» **DOCUMENT EXTRACT**:
┌──
† Pete Bailey
b.1947 - d. 2010

Jon Edison, April 2010
Graham Woods launching Dynosoar

Pete competing at Eastbourne in 2004

Pete Bailey, a regular competitor for many years in the BMFA F3F league, died March 2010.

I first chatted with Pete at an F3F meeting in 2000, although he had been flying F3F for some time before that, and had been model flying for considerably longer. We talked about flying of course, but also about a house he had just bought in Somerset ready for his planned retirement. The house sounded idyllic, but not without its problems. We discussed at great length the solutions to these problems, and I was duly invited to come and stay with him when the house was completed.

We became good friends, and my wife and I visited Pete and Gill at their Somerset house many times between 2002 and 2006. When attending events at the Hole of Horcum, Pete and Gill would stay with us in York.

By 2006, Pete’s flying was becoming a little variable, I knew he suffered from arthritis in his hands, but we had no idea what was to come. Pete gave up F3F flying that year. A year later he was diagnosed with cancer and given six months to live.

I visited him in September 2009, and he looked surprisingly fit. He had just bought himself an electric Helicopter which he was in the process of attempting to fly. Like most helis it was awaiting repair when I called. Unfortunately he never mastered it, and sadly died in March 2010.

Pete was a very intelligent guy. With a PhD in Physics, he would love to book in to B&B’s in Bridgend as Dr Bailey, and became known as the Flying Doctor. He played violin and guitar, liked classical and pop music, ran for Middlesex in his youth, and could debate anything with anyone. But he never came across as anything other than one of the boys.
└──
» **EXTRACTED RECORDS**:
┌──
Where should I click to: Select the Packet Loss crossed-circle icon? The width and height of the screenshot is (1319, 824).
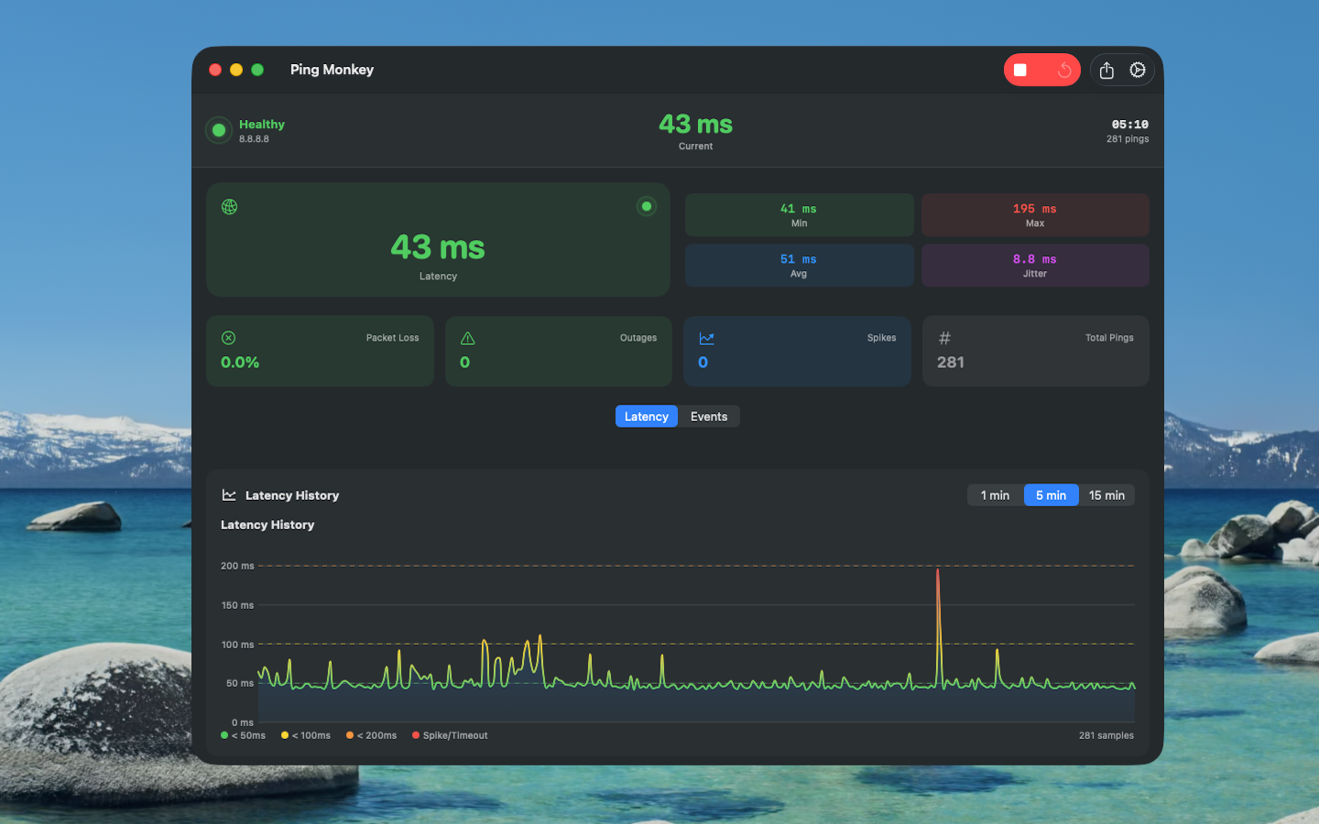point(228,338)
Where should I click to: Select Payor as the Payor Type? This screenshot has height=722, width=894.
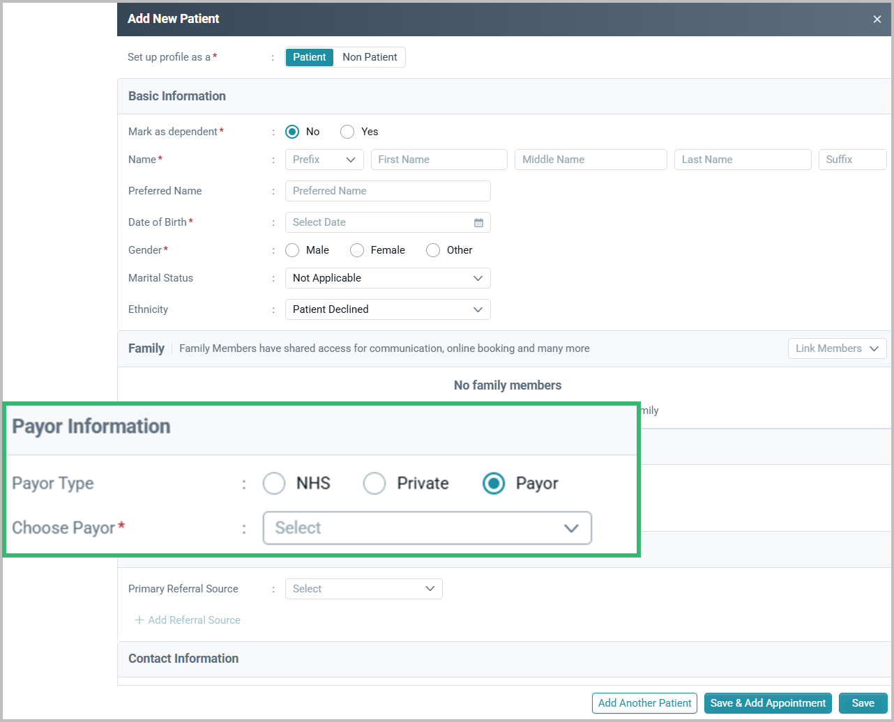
└──
┌──
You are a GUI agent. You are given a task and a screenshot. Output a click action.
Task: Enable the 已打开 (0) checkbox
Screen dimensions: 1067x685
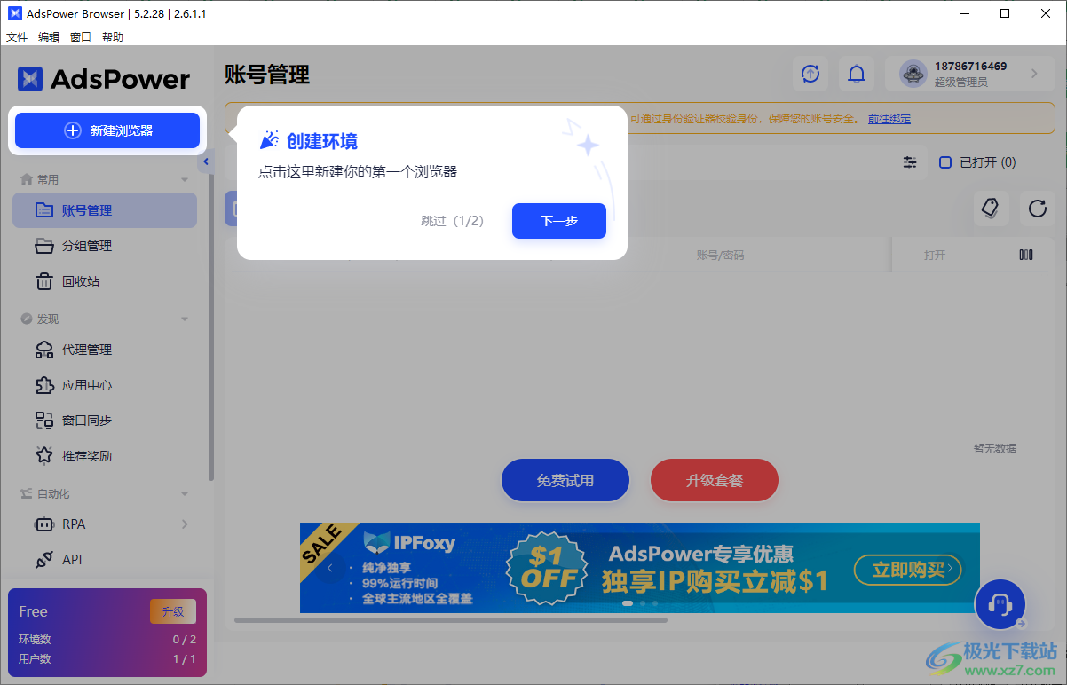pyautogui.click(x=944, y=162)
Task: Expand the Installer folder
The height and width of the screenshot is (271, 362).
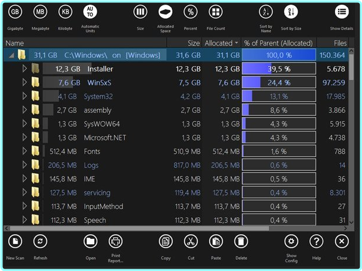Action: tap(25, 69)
└──
» **WORK ORDER**:
In the tribute to Pete Bailey, what degree did he hold?

» **WRITTEN RESPONSE**:
A PhD in Physics.